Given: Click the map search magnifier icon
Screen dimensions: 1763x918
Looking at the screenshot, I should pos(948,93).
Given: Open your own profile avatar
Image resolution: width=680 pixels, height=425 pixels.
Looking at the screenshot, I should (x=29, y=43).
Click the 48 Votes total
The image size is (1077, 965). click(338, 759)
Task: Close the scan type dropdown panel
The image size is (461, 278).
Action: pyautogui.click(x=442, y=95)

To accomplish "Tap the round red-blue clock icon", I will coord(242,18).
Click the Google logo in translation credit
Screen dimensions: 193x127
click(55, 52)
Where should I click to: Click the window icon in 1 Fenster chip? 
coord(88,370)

### Problem details
Reproduce the data verbatim, line for line.

### Result of this task
Given: Click the map search magnifier icon
Screen dimensions: 1763x918
Looking at the screenshot, I should pos(948,93).
Given: Open your own profile avatar
Image resolution: width=680 pixels, height=425 pixels.
Looking at the screenshot, I should (x=29, y=43).
Click the 48 Votes total
The image size is (1077, 965). click(338, 759)
Task: Close the scan type dropdown panel
The image size is (461, 278).
Action: pyautogui.click(x=442, y=95)

To accomplish "Tap the round red-blue clock icon", I will coord(242,18).
Click the Google logo in translation credit
Screen dimensions: 193x127
click(55, 52)
Where should I click to: Click the window icon in 1 Fenster chip? 
coord(88,370)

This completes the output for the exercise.